▶ [Aim of the task]: Every line holding the string "agent" should be copied from the listing.

▶ [Exercise input]:
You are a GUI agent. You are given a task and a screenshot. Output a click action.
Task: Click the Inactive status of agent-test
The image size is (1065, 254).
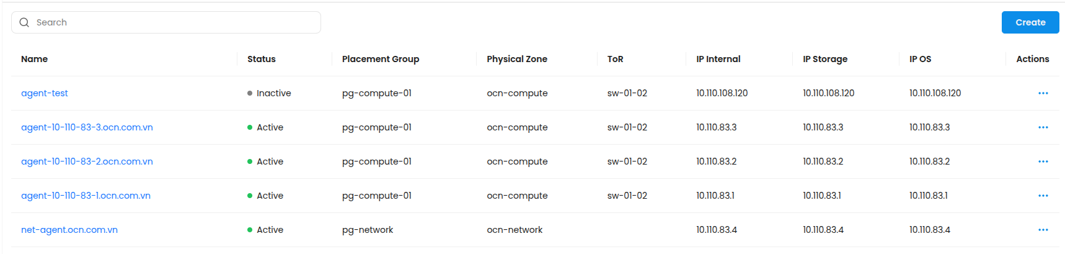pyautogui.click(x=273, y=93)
---
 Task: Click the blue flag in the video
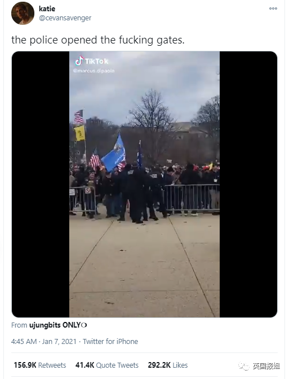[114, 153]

▶ [Exercise solution]:
You are a GUI agent. You are given a task and a screenshot. Output a click action.
Task: Click the Inactive status of agent-test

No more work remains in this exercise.